───── READING TEXT

How does the electric field strength due to an arrangement of infinitely charged plates remain constant?

For a point charge, the electric field is given something as the inverse of the square of the distance from it. But, that only means that as we go farther away from the point charge, the number of electric field lines PER UNIT AREA, will decrease. Therefore, if a test charge were to be placed at a far away distance, it would experience a lesser force (as there are lesser number of electric field lines per unit area) as opposed to one placed near the point charge.

The reason why I asked this question was because I was confused when I read the statement that 'electric field strength produced due to an arrangement of two infinite sheets/plates is independent of the distance from the plates.' I mean, if we consider the electric field due to ONE of the charges on the plate, then it must be dependent on distance, but it isn't.. so the only suitable reason I could think of is that along an electric field line, no matter where ON IT, the electric field strength due to that ONE line, will remain constant.

Am I wrong?

so the only suitable reason I could think of is that along an electric field line, no matter where ON IT, the electric field strength due to that ONE line, will remain constant.

You can't think about the electric field strength as being "due to a line". You have to think of the electric field strength in terms of the density of the lines.

The density of the electric field lines between the two parallel plates is constant, and thus the field strength is constant, because the field of a single charge on a plate is added to fields produced by all the other surrounding charges on the plate to make the overall field, and density of field lines, uniform between the plates.

Proving electric field constant between two charged infinite parallel plates

Hope this helps.

──────────
───── PROVIDED MATERIAL

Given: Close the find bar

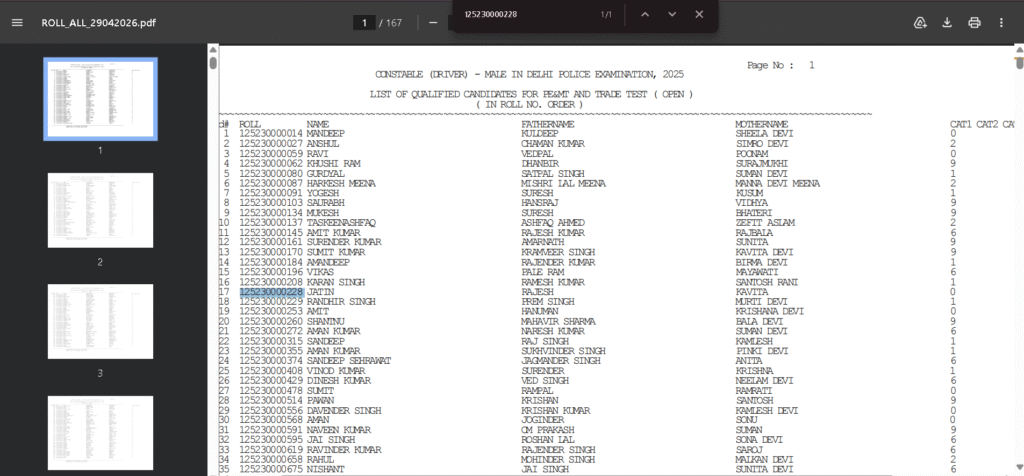Looking at the screenshot, I should coord(699,14).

──────────

TASKS TO COMPLETE ->
**1.** According to the text on charged plates, in terms of what must electric field strength be thought of?
**2.** Carry on the text on charged plates from where it stops.

ANSWERS BELOW ->
**1.** The density of the electric field lines.

**2.**
• Makes sense, thanks! Feb 16 at 18:53
• @ihateelectricalphysics I have added a link for a more rigorous mathematical proof. Hope this helps. Feb 16 at 19:02

The mathematical answer to your question is to derive Gauss's law from Coulomb's law (https://en.wikipedia.org/wiki/Gauss%27s_law#Deriving_Gauss's_law_from_Coulomb's_law), then apply Gauss's law to the infinite sheet (http://hyperphysics.phy-astr.gsu.edu/hbase/electric/elesht.html).

For an intuitive answer, consider an infinite sheet of charge with a pinhole in it. Suppose we start a charge in that pinhole. All the electric forces pushing on the charge in the pinhole are counterbalanced by an equal and opposite push from the opposite side, so the charge experiences a net force of 0. We know the $$E \propto F$$ so E must also be 0.

Now suppose we move the charge just the tiniest bit upwards. The net force in any direction other than up is still 0, but now each charge contributes an upwards force $$F \propto \frac{sin(\theta)}{r^2}$$.

$$sin(\theta) \approx 0$$ for $$\theta \approx 0$$ and $$sin(\theta) \approx 1$$ for $$\theta \approx \pi/2$$

Let's pick some angle $$0 \lt x \lt \pi/2$$ and approximate all the distant charges $$\theta \lt x$$ as $$\theta = 0$$ and pretend all the nearby charges $$\theta \gt x$$ are on a point directly under our test charge.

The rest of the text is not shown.